Some categories have greater diversity of stiffness than others: partially ordered sets range in stiffness from that of sets to that of vector spaces, while the stiffness of distributive lattices ranges from that vector spaces to that of Boolean algebras.
Chu spaces span the whole gamut of stiffnesses; we have called this the Stone Gamut in honor of Marshall Stone, who discovered that the dual of a Boolean algebra was a Stone space, and that of a distributive lattice an ordered Stone space. (He of course did not call them that, but identified them nonetheless by precisely and fully describing them in the language of topology.)
Only a few standard categories of mathematical object share with Chu spaces this property of being self-dual. Among the better-known ones are finite abelian groups, finite-dimensional vector spaces, sets transformed by binary relations, finite chains with bottom (top also works), and (as a common generalization of the previous two) complete semilattices.
Chu spaces are important to the foundations of mathematics because they demonstrate that when one has stepped back to view the mathematical landscape from a sufficient distance, a global symmetry appears, duality, that is not apparent when standing inside any particular category. This is like the difference between natural numbers and integers: with the former there is no operation of negation, which only springs into existence to create a symmetry when the view is broadened to include the negative numbers.
Further enlarging the universe of numbers to bring in the rationals, the reals, or the complex numbers, does not harm the basic symmetry of negation. This feature of the universe of all numbers becomes apparent when you step back just far enough to see the integers. (Seeing the rationals then the reals entails then stepping closer again without losing the panorama of the integers.) By the same token, once the basic universe of Chu spaces has been created, further expansion to yet larger universes (at least when they are constituted from yet more general Chu spaces) does not destroy the symmetry of duality.
We are therefore dealing with the duality of points and states. Now it is eminently reasonable to think of points as physical and states as mental. This would make duality for Chu spaces a sort of duality between the mental and the physical.
When we introduced Chu spaces near the start of this page, we indicated their generality in being able to represent a wide range of mathematical objects. These representations are concrete in the sense that we represent algebras and relational structures having underlying set X as a Chu space (X,r,A) having the same underlying set, and having a set A of states purporting to represent the same structure as the algebra or relational structure.

_INFORMATION SHOWN_:
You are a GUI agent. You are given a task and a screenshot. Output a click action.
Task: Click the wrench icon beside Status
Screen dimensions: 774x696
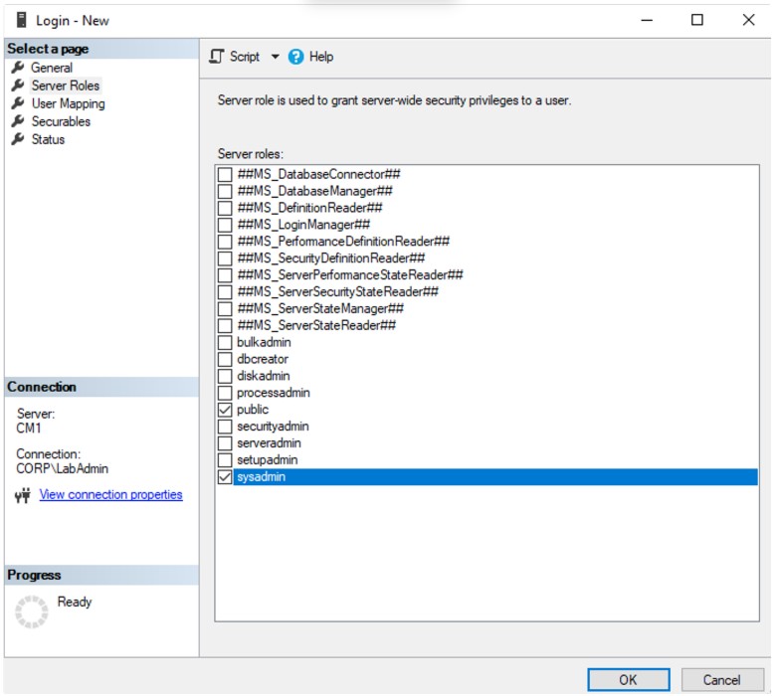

_WRITTEN REQUEST A_: In the passage on Chu spaces, who is the Stone Gamut named in honor of?
_WRITTEN REQUEST B_: Write the next part of the passage on Chu spaces, picking up after its final sentence.

_EXPECTED OUTPUT A_: Marshall Stone.

_EXPECTED OUTPUT B_:
Our test for whether the structure has been fully and faithfully represented will be whether the continuous functions between the Chu spaces doing the representing are the same functions as the homomorphisms between the structures they represent.
We can reduce the case of algebras to that of relational structures by the technique familiar from first order logic of representing an n-ary operation f: Xn→X as an (n+1)-ary relation R. This is accomplished by taking R to consist of all tuples of the form (x1,…xn,f(x1,…xn)), one such tuple for every n-tuple (x1,…,xn). For example the addition operation + of the algebra (N,+) of natural numbers under addition can be represented as the ternary relation R consisting of all triples (x,y,z) in N³ satisfying x+y=z.
We begin by showing how to represent a relational structure (X,R) having just one n-ary relation R, that is, R is a subset of Xn.
Let n denote the set {1,2,…,n}. We will represent the n-ary relational structure (X,R) as a Chu space over 2n. This is stated more precisely as follows.
Theorem. The category of n-ary relational structures and their homomorphisms is a concretely full subcategory of Chu(Set,2n).
``Concretely'' means that the representing Chu spaces have the same underlying sets as the structures they represent, and that the representing functions between them are the same functions as the homomorphisms they represent. (Hence the representation is faithful: distinct homomorphisms are represented by distinct continuous functions). ``Full'' means that every continuous function between Chu spaces representing structures represents a homomorphism between the represented structures.
Proof. Represent (X,R) as the Chu space (X,r,A) where A consists of those n-tuples of subsets (a_1,a_2,…,a_n), where each a_i ⊆ X, such that for every n-tuple (x_1,x_2,…,x_n) in R, there exists i such that x_i ∈ a_i. This makes A of type (2X)n, but this is isomorphic to (2n)X which is the desired type KX, noting that K=2n.
This representation is concrete, having the same carrier as (X,R). To see that the representation is full and faithful, we must show that any function f: X→Y is a homomorphism from (X,R) to (X,S) if and only if it is a continuous function from the Chu space (X,r,A) representing (X,R) to the Chu space (Y,s,B) representing (Y,S).
(Only if) We first show that homomorphisms are continuous. For a contradiction let f: X→Y be a homomorphism which is not continuous. Then there must exist a state (b1,…,bn) in B for which (f-1(b1),…,f-1(bn)) is not a state in A. Hence there exists (x1,…,xn)∈ R for which xi∉ f-1(yi) for every i. But then f(xi)∉ yi for every i, whence (f(x1),…,f(xn))∉ S, impossible because f is a homomorphism.
(If) We now show that continuous functions are homomorphisms. That is, given (x1,…,xn)∈ R we must have (f(x1),…,f(xn))∈ S. For if not then ({f(x1)}',…,{f(xn)}') is a state in B, where {f(xi)}' denotes all of Y except for the one element f(xi). Then by continuity, (f-1({f(x1)}'),…,f-1 ({f(xn)}')) is a state of X. Hence for some i, xi∈ f-1({f(xi)}'), i.e. f(xi)∈ {f(xi)}', which is impossible. QED
The above caters for the case of a structure with a single relation. A more general case allows multiple relations, as in (X,R1,R2,…,Rn) where the i-th relation Ri has arity &alphai.
This case is easily reduced to the single-relation case by first forming R' as the product ΠiRi. R' is the set of all n-tuples whose i-th component is some αi-tuple from Ri. Take R to be the set of `flattened'' n-tuples each resulting from concatenating the constituent αi-tuples of R' to form a single composite tuple of arity Σiαi.
Claim: The homomorphisms between single-relation structures (X,R) formed in this way coincide with the homomorphisms between the n-relation structures (X,R1,R2,…,Rn) they were derived from. This is because preserving the composite tuples is equivalent to preserving each of their constituent subtuples from the individual relations Ri.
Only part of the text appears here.